Любовь - страница 71
Золотинка испытывала потребность зажмуриться, она поняла вдруг, что смотрит безжалостным… нет, безжизненным взором змея. Всего лишь частица, осколок ледовой глыбы проник в душу, и это было мертвящее, калечащее человека испытание.
В растерянности, отступив от головокружительного провала, Золотинка повела взором и обнаружила себя в красном коридоре, в преддверии Солнечной палаты. Выставка подходила к концу, осталось последнее колено, Золотинка заглянула за поворот — коридор, как то и следовало ожидать, удлинился, явились новые картины. Отгородившийся от Золотинки Рукосил жил напряженной, исполненной жгучего томления жизнью. Вот от бежит, поскальзываясь на ключах, вот, скинув с себя кафтан, делает мешок, чтобы загрузить железо из внешних пределов круга, вот зверствует возле замка — залитое потом лицо, искаженные сиплым дыханием, невнятной бранью губы. Куча брошенных, испытанных без успеха ключей на расчищенном нарочно майдане. Вот Рукосил, истощенный горячечной, но бесплодной страстью, застыл, прижавши лоб к ледяному серебру сундука. Вот подхватился он, чтобы вновь обежать картины…
А вот и дверь в Солнечную палату. Запертая.
Золотинка решила вернуться, чтобы еще раз посмотреть второй час пополудни, картина называлась «Высший судия» и еще не вошла в свет, когда предстала глазам Рукосила.
Судия, очевидно, был змей. На дальней черте сплошь заполненной толпами нечисти равнины он громоздился уродливым навершием скалы. Что происходило у престола, кого судил Смок, какие разбирал распри, устанавливал ли он законы, выслушивал ли разумных или казнил строптивых — этого нельзя было угадать даже предположительно, пространная как обычно подпись на нижней перекладине рамы не касалась существа дела.
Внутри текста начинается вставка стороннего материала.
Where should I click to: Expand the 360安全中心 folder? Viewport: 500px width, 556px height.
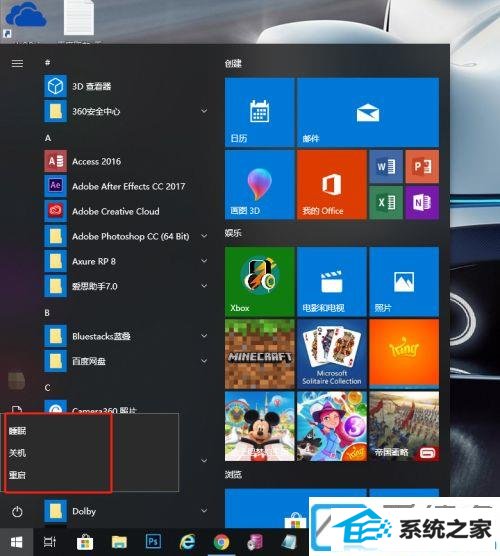[204, 111]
Черными буквами по золотой пластине перечислялись собравшиеся в каменистой пустыне племена. Тут были домовитые черти, явившиеся, как водится, с покрытыми засохшей тиной домочадцами, чертовками и чертятами. Были благообразные ангелы, все на одно лицо и одного роста, расчесанные волос к волосу, в голубых простынях; они держались на особицу, опасаясь замараться. Пузатые водяные млели от жары, развалившись на камнях осклизлыми грудами. Шныряла в народе мелкая дрянь кикиморы. Корявые лешие стояли чинно, как внимающие барину мужики. А гладкие, словно литые, русалки, сверкая бесстыжей наготой, испытывали свои чары на ком попало от бесполых ангелов до смердящих, отвергнутых всем сообществом упырей; и те, и другие, что ангелы, что упыри, принимали заигрывания потаскух с брезгливым презрением. Были тут и совсем уже малочисленные, ныне, по большей части, вымершие народы, вроде берегинь, мар, полудниц, были навьи, самовилы, коловерши, подвеи, волоты и велеты (два племени великанов), кентавры, сирены, феи, эльфы, дриады. Были волкодлаки. И, само собой разумеется, домовые. Были вовсе неведомые Золотинке твари, представленные на многошумном торжище последними представителями вымерших родов. Имена их, занимавшие немалую часть списка, ничего не говорили Золотинке, и она не могла разобрать, кто на картине Карачун, а кто Симаргл, и колебалась в большинстве других случаев. Нетрудно было, конечно, распознать Женщину в Белом и Женщину в Черном — действительно женщины, действительно, в белом и, действительно, в черном, но что сей сон означал, что делали в сверхъестественном собрании женщины, пусть даже Женщины с большой буквы, оставалось только диву даваться.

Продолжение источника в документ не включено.